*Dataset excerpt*
- - - - - - -

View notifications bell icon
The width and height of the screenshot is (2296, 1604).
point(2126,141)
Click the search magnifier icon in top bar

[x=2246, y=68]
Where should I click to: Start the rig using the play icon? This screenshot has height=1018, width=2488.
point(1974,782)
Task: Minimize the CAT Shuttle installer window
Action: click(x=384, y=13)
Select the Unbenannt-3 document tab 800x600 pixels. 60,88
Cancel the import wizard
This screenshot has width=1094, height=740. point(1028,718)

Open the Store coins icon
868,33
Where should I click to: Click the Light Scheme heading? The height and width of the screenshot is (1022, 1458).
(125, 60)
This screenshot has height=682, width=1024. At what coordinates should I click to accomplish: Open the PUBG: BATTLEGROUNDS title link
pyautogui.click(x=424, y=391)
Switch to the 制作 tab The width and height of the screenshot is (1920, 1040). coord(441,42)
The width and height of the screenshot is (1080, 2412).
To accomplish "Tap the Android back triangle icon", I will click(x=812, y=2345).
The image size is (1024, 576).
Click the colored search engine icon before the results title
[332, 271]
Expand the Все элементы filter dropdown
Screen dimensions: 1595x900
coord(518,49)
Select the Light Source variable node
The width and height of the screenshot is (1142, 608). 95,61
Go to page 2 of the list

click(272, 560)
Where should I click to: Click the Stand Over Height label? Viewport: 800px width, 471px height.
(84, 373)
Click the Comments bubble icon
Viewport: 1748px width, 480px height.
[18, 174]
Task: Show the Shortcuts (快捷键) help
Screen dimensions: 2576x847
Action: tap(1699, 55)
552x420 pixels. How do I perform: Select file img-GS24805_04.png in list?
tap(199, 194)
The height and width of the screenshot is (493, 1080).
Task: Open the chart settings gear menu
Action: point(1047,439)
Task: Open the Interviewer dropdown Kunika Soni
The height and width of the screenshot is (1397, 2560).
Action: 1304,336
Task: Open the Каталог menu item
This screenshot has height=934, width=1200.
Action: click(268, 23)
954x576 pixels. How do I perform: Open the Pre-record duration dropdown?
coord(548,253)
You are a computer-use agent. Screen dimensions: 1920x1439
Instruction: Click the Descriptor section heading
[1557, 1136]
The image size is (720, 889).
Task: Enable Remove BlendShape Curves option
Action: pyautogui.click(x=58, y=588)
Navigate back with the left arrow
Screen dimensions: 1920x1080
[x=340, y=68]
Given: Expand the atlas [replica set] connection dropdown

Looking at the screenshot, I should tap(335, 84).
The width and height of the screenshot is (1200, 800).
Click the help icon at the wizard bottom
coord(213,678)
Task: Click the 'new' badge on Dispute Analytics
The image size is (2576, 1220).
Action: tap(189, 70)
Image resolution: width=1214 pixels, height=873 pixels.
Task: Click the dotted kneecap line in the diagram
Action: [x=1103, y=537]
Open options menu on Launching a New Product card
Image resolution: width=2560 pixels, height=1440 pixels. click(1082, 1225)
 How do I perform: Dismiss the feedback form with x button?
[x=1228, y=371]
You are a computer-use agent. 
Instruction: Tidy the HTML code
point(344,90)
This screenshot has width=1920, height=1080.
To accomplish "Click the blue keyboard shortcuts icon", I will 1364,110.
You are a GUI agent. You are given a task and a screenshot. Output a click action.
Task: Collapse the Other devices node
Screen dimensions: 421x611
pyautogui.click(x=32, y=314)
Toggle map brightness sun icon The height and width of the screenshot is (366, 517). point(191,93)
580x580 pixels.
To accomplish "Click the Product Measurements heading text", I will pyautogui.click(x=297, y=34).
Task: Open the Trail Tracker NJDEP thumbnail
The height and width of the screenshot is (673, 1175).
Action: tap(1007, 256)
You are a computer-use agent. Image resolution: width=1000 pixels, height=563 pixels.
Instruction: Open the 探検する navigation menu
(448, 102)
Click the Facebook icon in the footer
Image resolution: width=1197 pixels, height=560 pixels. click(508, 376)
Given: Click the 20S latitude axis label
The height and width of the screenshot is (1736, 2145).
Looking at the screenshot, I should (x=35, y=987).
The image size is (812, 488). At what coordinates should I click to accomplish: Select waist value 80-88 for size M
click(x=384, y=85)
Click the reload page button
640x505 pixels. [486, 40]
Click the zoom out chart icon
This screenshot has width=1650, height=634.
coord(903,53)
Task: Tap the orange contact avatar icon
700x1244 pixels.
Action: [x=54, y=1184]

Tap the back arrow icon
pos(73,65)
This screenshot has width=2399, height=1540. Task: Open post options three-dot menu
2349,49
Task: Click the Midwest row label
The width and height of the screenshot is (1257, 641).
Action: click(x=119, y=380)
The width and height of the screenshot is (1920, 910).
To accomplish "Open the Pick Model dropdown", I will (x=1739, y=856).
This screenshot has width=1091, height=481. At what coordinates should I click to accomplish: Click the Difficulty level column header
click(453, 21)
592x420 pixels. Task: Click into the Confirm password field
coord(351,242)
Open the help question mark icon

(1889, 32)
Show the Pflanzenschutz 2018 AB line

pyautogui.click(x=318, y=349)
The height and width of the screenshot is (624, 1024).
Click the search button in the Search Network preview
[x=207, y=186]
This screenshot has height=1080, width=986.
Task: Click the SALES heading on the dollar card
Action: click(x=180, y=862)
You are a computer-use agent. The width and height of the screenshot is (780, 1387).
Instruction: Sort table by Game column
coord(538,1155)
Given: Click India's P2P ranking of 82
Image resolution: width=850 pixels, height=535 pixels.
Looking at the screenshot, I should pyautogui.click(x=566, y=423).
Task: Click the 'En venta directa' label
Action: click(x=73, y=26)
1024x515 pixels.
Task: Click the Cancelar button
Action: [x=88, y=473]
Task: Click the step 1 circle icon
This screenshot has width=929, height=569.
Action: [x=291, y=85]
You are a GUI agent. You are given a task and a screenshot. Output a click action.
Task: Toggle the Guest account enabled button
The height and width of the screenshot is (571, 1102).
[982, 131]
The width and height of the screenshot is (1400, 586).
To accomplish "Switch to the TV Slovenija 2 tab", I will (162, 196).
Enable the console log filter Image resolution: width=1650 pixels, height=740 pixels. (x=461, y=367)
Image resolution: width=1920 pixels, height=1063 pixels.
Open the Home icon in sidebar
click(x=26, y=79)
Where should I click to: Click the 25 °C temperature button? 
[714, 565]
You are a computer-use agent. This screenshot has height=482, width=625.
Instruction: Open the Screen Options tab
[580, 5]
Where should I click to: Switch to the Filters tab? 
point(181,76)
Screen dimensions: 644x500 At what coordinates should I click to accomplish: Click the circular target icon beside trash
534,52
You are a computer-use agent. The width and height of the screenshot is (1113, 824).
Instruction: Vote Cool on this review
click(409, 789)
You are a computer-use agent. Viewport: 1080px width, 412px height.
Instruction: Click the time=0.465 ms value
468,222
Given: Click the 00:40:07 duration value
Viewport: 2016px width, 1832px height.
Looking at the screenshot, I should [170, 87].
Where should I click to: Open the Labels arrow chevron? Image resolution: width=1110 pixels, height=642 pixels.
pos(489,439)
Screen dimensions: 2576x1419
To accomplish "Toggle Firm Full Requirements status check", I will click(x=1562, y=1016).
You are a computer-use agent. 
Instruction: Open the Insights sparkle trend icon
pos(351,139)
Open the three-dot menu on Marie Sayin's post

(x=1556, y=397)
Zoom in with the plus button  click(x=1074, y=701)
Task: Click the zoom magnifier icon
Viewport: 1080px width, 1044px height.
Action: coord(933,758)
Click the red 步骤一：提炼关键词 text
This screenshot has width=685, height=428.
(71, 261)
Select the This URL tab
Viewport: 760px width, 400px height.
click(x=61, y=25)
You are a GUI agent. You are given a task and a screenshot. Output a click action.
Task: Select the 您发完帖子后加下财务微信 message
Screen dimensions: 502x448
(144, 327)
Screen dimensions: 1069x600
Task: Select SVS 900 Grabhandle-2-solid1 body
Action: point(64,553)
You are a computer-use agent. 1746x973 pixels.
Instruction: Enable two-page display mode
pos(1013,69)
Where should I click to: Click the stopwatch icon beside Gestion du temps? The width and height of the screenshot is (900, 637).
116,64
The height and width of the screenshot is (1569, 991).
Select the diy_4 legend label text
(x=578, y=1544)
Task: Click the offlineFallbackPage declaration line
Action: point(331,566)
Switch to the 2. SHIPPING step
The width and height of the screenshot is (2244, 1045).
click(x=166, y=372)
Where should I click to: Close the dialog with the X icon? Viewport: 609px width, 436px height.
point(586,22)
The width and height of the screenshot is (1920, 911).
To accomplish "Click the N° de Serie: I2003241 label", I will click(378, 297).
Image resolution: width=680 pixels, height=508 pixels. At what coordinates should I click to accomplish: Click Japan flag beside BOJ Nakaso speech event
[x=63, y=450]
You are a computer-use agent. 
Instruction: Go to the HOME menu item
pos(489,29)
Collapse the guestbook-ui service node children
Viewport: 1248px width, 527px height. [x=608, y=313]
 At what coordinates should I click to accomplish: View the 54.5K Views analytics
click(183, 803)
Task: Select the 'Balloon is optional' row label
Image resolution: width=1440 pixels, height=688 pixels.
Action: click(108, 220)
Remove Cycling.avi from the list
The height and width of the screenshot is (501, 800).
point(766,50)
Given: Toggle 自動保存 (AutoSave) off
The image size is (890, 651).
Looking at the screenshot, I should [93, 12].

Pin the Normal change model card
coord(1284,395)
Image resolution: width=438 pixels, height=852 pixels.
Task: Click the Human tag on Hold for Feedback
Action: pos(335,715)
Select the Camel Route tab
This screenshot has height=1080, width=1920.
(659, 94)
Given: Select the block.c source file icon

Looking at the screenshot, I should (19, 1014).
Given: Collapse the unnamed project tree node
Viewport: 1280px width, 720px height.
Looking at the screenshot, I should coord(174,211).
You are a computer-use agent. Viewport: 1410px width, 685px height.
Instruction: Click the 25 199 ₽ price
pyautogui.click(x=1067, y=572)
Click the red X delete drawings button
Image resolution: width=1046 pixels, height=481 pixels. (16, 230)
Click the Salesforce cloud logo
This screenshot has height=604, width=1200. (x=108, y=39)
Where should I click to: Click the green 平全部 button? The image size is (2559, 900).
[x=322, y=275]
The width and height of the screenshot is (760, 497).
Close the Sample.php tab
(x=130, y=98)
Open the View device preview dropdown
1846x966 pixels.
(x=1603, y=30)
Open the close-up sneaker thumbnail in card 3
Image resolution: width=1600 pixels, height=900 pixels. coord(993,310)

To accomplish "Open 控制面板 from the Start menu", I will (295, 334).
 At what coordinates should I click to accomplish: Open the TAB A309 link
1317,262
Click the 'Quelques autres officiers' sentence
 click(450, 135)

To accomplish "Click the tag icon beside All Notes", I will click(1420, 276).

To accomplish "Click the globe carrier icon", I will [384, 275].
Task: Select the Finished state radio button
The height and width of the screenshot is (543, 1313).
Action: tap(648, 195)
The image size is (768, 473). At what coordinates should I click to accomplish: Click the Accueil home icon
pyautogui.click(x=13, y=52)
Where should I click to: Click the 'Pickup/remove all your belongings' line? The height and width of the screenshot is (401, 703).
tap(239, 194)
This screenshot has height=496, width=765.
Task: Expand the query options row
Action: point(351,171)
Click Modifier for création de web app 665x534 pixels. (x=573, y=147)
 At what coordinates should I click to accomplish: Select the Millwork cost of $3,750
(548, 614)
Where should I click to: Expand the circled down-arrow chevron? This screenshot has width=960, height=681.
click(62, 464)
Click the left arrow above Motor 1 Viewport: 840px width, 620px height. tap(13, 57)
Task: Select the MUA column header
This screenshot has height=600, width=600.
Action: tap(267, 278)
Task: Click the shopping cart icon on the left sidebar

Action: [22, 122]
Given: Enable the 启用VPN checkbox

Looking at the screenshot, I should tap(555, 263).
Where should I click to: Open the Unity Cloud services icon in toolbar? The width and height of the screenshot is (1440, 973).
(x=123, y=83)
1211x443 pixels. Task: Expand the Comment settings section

- - - - - - -

*Task details*
Quote the material verbatim from the line containing "The height and width of the screenshot is (624, 1024)." through the line containing "click(409, 789)", including both of those lines.

*Solved exercise*
The height and width of the screenshot is (624, 1024).
Click the search button in the Search Network preview
[x=207, y=186]
This screenshot has height=1080, width=986.
Task: Click the SALES heading on the dollar card
Action: click(x=180, y=862)
You are a computer-use agent. The width and height of the screenshot is (780, 1387).
Instruction: Sort table by Game column
coord(538,1155)
Given: Click India's P2P ranking of 82
Image resolution: width=850 pixels, height=535 pixels.
Looking at the screenshot, I should pyautogui.click(x=566, y=423).
Task: Click the 'En venta directa' label
Action: click(x=73, y=26)
1024x515 pixels.
Task: Click the Cancelar button
Action: [x=88, y=473]
Task: Click the step 1 circle icon
This screenshot has width=929, height=569.
Action: [x=291, y=85]
You are a GUI agent. You are given a task and a screenshot. Output a click action.
Task: Toggle the Guest account enabled button
The height and width of the screenshot is (571, 1102).
[982, 131]
The width and height of the screenshot is (1400, 586).
To accomplish "Switch to the TV Slovenija 2 tab", I will (162, 196).
Enable the console log filter Image resolution: width=1650 pixels, height=740 pixels. (x=461, y=367)
Image resolution: width=1920 pixels, height=1063 pixels.
Open the Home icon in sidebar
click(x=26, y=79)
Where should I click to: Click the 25 °C temperature button? 
[714, 565]
You are a computer-use agent. This screenshot has height=482, width=625.
Instruction: Open the Screen Options tab
[580, 5]
Where should I click to: Switch to the Filters tab? 
point(181,76)
Screen dimensions: 644x500 At what coordinates should I click to accomplish: Click the circular target icon beside trash
534,52
You are a computer-use agent. The width and height of the screenshot is (1113, 824).
Instruction: Vote Cool on this review
click(409, 789)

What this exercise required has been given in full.